> [To be done]: Can you repeat the entries below, switching each "Given" to "Instruction" and keeping everything else the same?

> [Provided material]:

•••

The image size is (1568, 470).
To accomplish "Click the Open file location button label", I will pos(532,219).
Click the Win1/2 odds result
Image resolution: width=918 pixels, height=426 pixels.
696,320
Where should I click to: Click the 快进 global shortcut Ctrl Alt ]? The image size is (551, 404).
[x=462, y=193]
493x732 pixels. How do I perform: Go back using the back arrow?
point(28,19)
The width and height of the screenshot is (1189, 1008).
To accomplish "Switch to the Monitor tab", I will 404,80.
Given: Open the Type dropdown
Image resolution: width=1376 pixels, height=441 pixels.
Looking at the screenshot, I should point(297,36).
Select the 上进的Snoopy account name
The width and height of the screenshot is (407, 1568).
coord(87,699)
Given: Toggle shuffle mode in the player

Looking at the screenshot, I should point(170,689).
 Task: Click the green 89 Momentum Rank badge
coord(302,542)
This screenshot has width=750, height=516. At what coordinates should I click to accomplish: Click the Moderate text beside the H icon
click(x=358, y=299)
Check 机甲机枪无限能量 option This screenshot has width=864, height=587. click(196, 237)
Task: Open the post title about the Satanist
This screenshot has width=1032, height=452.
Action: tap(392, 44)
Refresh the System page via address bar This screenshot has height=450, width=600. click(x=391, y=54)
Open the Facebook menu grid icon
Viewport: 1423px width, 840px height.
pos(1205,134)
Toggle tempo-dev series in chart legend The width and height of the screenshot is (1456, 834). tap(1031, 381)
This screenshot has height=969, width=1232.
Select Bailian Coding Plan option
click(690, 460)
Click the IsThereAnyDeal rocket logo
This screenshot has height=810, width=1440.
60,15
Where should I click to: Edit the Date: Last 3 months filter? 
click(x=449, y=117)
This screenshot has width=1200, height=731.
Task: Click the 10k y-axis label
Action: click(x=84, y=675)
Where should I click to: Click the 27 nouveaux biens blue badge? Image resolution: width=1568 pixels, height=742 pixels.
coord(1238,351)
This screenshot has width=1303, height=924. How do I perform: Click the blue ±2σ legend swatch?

•••

> [Written response]:
The image size is (1568, 470).
To accomplish "Click the Open file location button label", I will pos(532,219).
Click the Win1/2 odds result
Image resolution: width=918 pixels, height=426 pixels.
696,320
Where should I click to: Click the 快进 global shortcut Ctrl Alt ]? The image size is (551, 404).
[x=462, y=193]
493x732 pixels. How do I perform: Go back using the back arrow?
point(28,19)
The width and height of the screenshot is (1189, 1008).
To accomplish "Switch to the Monitor tab", I will 404,80.
Instruction: Open the Type dropdown
Image resolution: width=1376 pixels, height=441 pixels.
Looking at the screenshot, I should point(297,36).
Select the 上进的Snoopy account name
The width and height of the screenshot is (407, 1568).
coord(87,699)
Instruction: Toggle shuffle mode in the player

Looking at the screenshot, I should point(170,689).
 Task: Click the green 89 Momentum Rank badge
coord(302,542)
This screenshot has width=750, height=516. At what coordinates should I click to accomplish: Click the Moderate text beside the H icon
click(x=358, y=299)
Check 机甲机枪无限能量 option This screenshot has width=864, height=587. click(196, 237)
Task: Open the post title about the Satanist
This screenshot has width=1032, height=452.
Action: tap(392, 44)
Refresh the System page via address bar This screenshot has height=450, width=600. click(x=391, y=54)
Open the Facebook menu grid icon
Viewport: 1423px width, 840px height.
pos(1205,134)
Toggle tempo-dev series in chart legend The width and height of the screenshot is (1456, 834). tap(1031, 381)
This screenshot has height=969, width=1232.
Select Bailian Coding Plan option
click(690, 460)
Click the IsThereAnyDeal rocket logo
This screenshot has height=810, width=1440.
60,15
Where should I click to: Edit the Date: Last 3 months filter? 
click(x=449, y=117)
This screenshot has width=1200, height=731.
Task: Click the 10k y-axis label
Action: click(x=84, y=675)
Where should I click to: Click the 27 nouveaux biens blue badge? Image resolution: width=1568 pixels, height=742 pixels.
coord(1238,351)
This screenshot has width=1303, height=924. How do I perform: Click the blue ±2σ legend swatch?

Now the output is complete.